>>>>>
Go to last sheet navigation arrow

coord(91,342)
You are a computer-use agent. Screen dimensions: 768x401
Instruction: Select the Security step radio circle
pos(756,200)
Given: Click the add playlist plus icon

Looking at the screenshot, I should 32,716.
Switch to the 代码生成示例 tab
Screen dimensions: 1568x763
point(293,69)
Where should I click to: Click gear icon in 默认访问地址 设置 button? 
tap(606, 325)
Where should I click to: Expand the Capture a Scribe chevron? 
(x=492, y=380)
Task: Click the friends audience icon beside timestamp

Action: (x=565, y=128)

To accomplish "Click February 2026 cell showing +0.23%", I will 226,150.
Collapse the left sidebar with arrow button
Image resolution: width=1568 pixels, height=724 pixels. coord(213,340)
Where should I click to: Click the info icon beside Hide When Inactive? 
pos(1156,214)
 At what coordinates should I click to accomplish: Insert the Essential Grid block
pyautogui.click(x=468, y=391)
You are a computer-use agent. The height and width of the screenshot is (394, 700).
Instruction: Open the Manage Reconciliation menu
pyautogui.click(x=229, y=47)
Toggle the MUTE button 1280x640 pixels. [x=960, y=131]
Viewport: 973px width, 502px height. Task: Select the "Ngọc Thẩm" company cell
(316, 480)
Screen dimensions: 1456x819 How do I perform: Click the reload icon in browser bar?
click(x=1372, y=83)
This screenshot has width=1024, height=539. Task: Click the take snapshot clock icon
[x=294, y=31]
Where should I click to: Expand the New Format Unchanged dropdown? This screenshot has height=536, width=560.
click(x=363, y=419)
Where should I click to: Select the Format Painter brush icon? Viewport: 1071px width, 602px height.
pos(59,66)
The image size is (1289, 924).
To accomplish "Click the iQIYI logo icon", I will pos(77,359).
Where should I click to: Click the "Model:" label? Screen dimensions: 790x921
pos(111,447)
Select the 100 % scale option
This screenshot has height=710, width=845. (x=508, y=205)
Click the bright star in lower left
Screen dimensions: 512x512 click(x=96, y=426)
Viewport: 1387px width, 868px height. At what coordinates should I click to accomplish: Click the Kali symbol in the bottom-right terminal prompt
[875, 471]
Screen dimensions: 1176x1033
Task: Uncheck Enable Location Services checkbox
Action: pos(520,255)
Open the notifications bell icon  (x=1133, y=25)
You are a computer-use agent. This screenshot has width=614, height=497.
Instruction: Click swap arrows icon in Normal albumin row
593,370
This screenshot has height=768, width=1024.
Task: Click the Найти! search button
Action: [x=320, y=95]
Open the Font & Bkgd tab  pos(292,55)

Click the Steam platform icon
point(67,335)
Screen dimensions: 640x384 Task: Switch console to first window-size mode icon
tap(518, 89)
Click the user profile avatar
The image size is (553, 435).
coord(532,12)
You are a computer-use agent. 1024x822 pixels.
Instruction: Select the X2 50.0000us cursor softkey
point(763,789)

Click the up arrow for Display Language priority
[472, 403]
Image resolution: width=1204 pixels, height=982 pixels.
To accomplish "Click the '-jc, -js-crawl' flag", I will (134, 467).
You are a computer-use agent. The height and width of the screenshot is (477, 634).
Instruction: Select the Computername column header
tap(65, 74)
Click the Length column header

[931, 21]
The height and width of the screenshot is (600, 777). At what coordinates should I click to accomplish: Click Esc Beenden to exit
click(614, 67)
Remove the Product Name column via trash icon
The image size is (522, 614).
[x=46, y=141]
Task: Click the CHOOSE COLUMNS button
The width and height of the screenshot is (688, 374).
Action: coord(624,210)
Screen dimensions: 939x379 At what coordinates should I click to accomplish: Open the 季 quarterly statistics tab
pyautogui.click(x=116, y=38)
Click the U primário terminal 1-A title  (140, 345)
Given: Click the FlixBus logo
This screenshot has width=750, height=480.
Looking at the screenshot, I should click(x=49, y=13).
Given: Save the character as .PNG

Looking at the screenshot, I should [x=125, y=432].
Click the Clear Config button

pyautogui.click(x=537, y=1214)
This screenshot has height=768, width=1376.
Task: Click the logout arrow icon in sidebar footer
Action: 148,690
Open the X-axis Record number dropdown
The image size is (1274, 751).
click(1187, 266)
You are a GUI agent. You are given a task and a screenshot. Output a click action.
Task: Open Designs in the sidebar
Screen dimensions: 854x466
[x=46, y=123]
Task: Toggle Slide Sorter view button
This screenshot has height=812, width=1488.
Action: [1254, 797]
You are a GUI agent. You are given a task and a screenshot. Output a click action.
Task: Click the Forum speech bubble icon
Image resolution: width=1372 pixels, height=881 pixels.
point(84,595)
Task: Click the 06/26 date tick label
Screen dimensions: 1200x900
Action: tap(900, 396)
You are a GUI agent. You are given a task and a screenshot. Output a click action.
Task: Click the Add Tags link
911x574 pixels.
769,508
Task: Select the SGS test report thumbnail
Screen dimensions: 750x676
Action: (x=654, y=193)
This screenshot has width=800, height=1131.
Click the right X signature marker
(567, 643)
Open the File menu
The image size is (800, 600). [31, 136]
<<<<<
Every entry must be output again, exactly as written above.

WRITTEN SOLUTION ▸
Go to last sheet navigation arrow

coord(91,342)
You are a computer-use agent. Screen dimensions: 768x401
Instruction: Select the Security step radio circle
pos(756,200)
Given: Click the add playlist plus icon

Looking at the screenshot, I should 32,716.
Switch to the 代码生成示例 tab
Screen dimensions: 1568x763
point(293,69)
Where should I click to: Click gear icon in 默认访问地址 设置 button? 
tap(606, 325)
Where should I click to: Expand the Capture a Scribe chevron? 
(x=492, y=380)
Task: Click the friends audience icon beside timestamp

Action: (x=565, y=128)

To accomplish "Click February 2026 cell showing +0.23%", I will 226,150.
Collapse the left sidebar with arrow button
Image resolution: width=1568 pixels, height=724 pixels. coord(213,340)
Where should I click to: Click the info icon beside Hide When Inactive? 
pos(1156,214)
 At what coordinates should I click to accomplish: Insert the Essential Grid block
pyautogui.click(x=468, y=391)
You are a computer-use agent. The height and width of the screenshot is (394, 700).
Instruction: Open the Manage Reconciliation menu
pyautogui.click(x=229, y=47)
Toggle the MUTE button 1280x640 pixels. [x=960, y=131]
Viewport: 973px width, 502px height. Task: Select the "Ngọc Thẩm" company cell
(316, 480)
Screen dimensions: 1456x819 How do I perform: Click the reload icon in browser bar?
click(x=1372, y=83)
This screenshot has width=1024, height=539. Task: Click the take snapshot clock icon
[x=294, y=31]
Where should I click to: Expand the New Format Unchanged dropdown? This screenshot has height=536, width=560.
click(x=363, y=419)
Where should I click to: Select the Format Painter brush icon? Viewport: 1071px width, 602px height.
pos(59,66)
The image size is (1289, 924).
To accomplish "Click the iQIYI logo icon", I will pos(77,359).
Where should I click to: Click the "Model:" label? Screen dimensions: 790x921
pos(111,447)
Select the 100 % scale option
This screenshot has height=710, width=845. (x=508, y=205)
Click the bright star in lower left
Screen dimensions: 512x512 click(x=96, y=426)
Viewport: 1387px width, 868px height. At what coordinates should I click to accomplish: Click the Kali symbol in the bottom-right terminal prompt
[875, 471]
Screen dimensions: 1176x1033
Task: Uncheck Enable Location Services checkbox
Action: pos(520,255)
Open the notifications bell icon  (x=1133, y=25)
You are a computer-use agent. This screenshot has width=614, height=497.
Instruction: Click swap arrows icon in Normal albumin row
593,370
This screenshot has height=768, width=1024.
Task: Click the Найти! search button
Action: [x=320, y=95]
Open the Font & Bkgd tab  pos(292,55)

Click the Steam platform icon
point(67,335)
Screen dimensions: 640x384 Task: Switch console to first window-size mode icon
tap(518, 89)
Click the user profile avatar
The image size is (553, 435).
coord(532,12)
You are a computer-use agent. 1024x822 pixels.
Instruction: Select the X2 50.0000us cursor softkey
point(763,789)

Click the up arrow for Display Language priority
[472, 403]
Image resolution: width=1204 pixels, height=982 pixels.
To accomplish "Click the '-jc, -js-crawl' flag", I will (134, 467).
You are a computer-use agent. The height and width of the screenshot is (477, 634).
Instruction: Select the Computername column header
tap(65, 74)
Click the Length column header

[931, 21]
The height and width of the screenshot is (600, 777). At what coordinates should I click to accomplish: Click Esc Beenden to exit
click(614, 67)
Remove the Product Name column via trash icon
The image size is (522, 614).
[x=46, y=141]
Task: Click the CHOOSE COLUMNS button
The width and height of the screenshot is (688, 374).
Action: coord(624,210)
Screen dimensions: 939x379 At what coordinates should I click to accomplish: Open the 季 quarterly statistics tab
pyautogui.click(x=116, y=38)
Click the U primário terminal 1-A title  (140, 345)
Given: Click the FlixBus logo
This screenshot has width=750, height=480.
Looking at the screenshot, I should click(x=49, y=13).
Given: Save the character as .PNG

Looking at the screenshot, I should [x=125, y=432].
Click the Clear Config button

pyautogui.click(x=537, y=1214)
This screenshot has height=768, width=1376.
Task: Click the logout arrow icon in sidebar footer
Action: 148,690
Open the X-axis Record number dropdown
The image size is (1274, 751).
click(1187, 266)
You are a GUI agent. You are given a task and a screenshot. Output a click action.
Task: Open Designs in the sidebar
Screen dimensions: 854x466
[x=46, y=123]
Task: Toggle Slide Sorter view button
This screenshot has height=812, width=1488.
Action: [1254, 797]
You are a GUI agent. You are given a task and a screenshot. Output a click action.
Task: Click the Forum speech bubble icon
Image resolution: width=1372 pixels, height=881 pixels.
point(84,595)
Task: Click the 06/26 date tick label
Screen dimensions: 1200x900
Action: tap(900, 396)
You are a GUI agent. You are given a task and a screenshot. Output a click action.
Task: Click the Add Tags link
911x574 pixels.
769,508
Task: Select the SGS test report thumbnail
Screen dimensions: 750x676
Action: (x=654, y=193)
This screenshot has width=800, height=1131.
Click the right X signature marker
(567, 643)
Open the File menu
The image size is (800, 600). [31, 136]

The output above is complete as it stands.